## BRIEF
Scan the entries below line by line and state how many lines contain the string "accomplish", giving only the number.

************

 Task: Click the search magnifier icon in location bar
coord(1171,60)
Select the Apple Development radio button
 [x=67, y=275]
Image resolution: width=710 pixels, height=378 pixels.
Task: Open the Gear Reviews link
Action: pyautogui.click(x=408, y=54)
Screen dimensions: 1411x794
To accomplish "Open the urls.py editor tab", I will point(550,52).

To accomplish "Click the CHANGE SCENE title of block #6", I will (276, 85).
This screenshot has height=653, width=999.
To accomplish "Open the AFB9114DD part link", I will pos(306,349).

************

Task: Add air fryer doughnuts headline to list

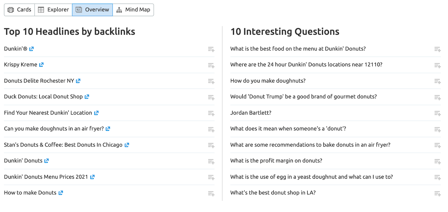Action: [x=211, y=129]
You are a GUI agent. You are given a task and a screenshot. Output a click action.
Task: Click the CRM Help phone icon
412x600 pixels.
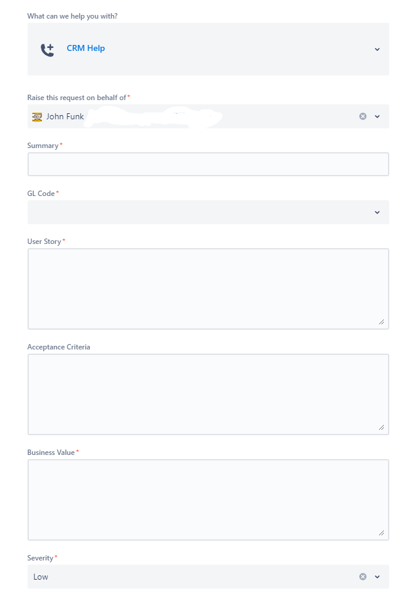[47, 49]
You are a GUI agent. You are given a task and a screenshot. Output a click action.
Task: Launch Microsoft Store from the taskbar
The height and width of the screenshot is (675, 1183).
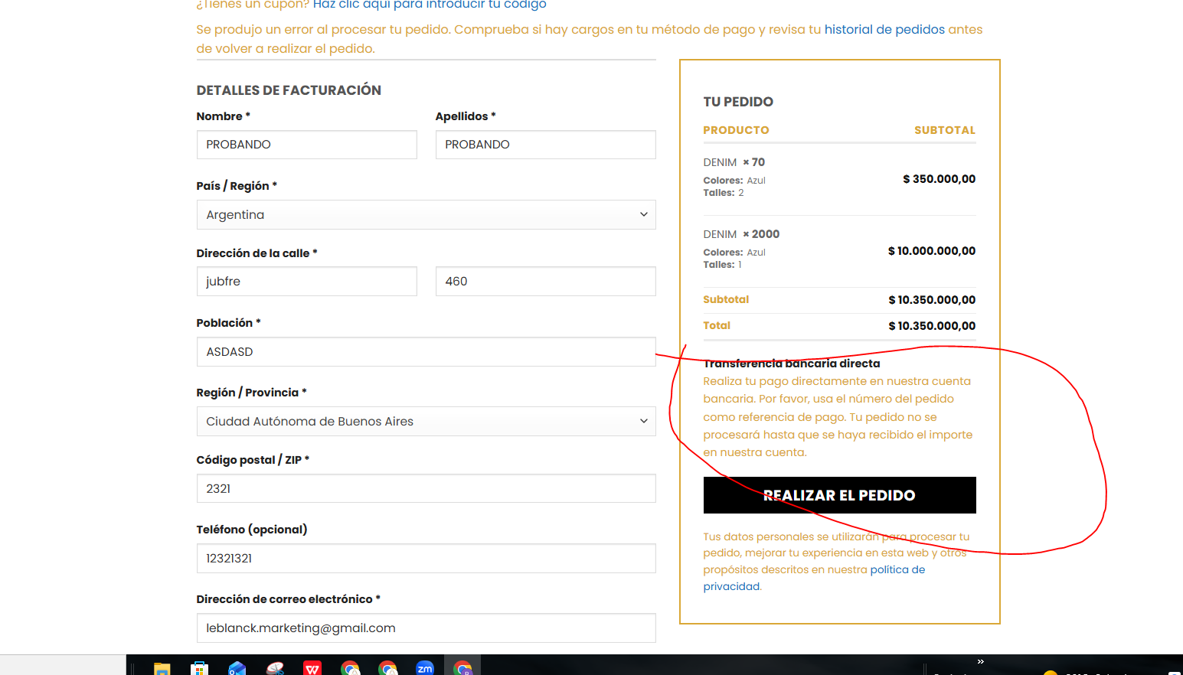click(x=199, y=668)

************

## SOLUTION FOR THIS EXERCISE
3